▶ _LISTED RECORDS_:
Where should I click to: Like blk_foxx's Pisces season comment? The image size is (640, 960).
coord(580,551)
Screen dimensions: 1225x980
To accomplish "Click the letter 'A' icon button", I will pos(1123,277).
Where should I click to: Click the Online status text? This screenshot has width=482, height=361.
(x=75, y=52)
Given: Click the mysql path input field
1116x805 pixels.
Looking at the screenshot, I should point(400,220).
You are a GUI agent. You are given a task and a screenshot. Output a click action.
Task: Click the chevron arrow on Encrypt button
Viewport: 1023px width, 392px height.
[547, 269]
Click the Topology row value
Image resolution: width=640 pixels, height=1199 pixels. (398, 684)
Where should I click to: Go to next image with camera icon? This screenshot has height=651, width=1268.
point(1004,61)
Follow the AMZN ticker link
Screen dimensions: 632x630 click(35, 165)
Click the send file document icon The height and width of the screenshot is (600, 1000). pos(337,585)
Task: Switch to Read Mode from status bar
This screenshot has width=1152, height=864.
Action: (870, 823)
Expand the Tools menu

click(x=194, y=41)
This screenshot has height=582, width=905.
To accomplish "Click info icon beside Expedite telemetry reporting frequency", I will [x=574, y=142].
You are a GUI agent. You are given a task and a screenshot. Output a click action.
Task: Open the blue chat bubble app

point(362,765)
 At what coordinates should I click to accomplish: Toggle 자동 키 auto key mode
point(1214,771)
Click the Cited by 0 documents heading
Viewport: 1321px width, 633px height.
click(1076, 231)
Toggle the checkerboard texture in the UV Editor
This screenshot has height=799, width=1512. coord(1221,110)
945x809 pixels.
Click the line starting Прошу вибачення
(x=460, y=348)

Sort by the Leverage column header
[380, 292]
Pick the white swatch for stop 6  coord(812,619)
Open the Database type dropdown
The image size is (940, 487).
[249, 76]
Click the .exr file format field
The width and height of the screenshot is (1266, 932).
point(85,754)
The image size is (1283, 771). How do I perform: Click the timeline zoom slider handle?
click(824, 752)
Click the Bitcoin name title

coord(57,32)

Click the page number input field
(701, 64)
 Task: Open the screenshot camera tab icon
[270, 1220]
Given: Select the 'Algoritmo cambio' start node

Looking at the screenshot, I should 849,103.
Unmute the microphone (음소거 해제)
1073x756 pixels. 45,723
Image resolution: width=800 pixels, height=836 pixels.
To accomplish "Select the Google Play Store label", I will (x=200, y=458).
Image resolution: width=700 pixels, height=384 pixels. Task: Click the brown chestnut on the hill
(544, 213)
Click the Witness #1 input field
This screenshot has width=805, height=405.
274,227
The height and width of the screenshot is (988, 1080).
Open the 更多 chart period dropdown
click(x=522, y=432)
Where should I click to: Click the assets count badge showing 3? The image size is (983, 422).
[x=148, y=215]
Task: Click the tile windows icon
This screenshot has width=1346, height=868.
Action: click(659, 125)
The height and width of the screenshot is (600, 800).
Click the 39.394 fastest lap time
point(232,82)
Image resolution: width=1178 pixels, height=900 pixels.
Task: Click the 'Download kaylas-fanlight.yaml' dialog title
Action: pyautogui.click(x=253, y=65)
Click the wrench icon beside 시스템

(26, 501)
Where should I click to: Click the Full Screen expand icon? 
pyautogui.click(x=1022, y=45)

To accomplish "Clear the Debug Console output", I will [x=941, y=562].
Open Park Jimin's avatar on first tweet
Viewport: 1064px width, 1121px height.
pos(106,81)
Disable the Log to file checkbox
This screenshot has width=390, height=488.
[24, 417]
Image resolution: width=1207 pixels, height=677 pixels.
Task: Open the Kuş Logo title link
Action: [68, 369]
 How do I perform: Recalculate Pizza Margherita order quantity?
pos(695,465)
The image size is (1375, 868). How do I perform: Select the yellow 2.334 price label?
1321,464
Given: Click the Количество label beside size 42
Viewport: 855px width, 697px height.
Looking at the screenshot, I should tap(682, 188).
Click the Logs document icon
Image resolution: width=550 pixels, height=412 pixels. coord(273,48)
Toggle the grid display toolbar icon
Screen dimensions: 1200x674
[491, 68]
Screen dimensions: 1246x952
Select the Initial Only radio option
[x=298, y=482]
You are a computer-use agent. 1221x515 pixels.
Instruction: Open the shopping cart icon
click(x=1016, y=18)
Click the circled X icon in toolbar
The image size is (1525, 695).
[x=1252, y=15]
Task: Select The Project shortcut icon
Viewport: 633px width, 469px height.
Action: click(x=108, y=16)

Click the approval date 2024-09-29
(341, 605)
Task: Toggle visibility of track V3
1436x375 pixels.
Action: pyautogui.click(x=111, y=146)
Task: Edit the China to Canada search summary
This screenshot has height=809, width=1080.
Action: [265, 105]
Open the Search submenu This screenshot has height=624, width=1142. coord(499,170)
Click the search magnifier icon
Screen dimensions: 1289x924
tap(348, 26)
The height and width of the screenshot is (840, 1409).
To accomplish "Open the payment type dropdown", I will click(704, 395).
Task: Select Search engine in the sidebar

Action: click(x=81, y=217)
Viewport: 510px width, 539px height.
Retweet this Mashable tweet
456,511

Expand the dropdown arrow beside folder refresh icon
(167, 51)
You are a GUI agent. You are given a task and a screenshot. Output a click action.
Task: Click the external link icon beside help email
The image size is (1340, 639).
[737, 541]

▶ _WORK REQUIRED_: Determine how many lines of the entries above carry the string "button", and give that number alone.

▶ _ANSWER SECTION_: 2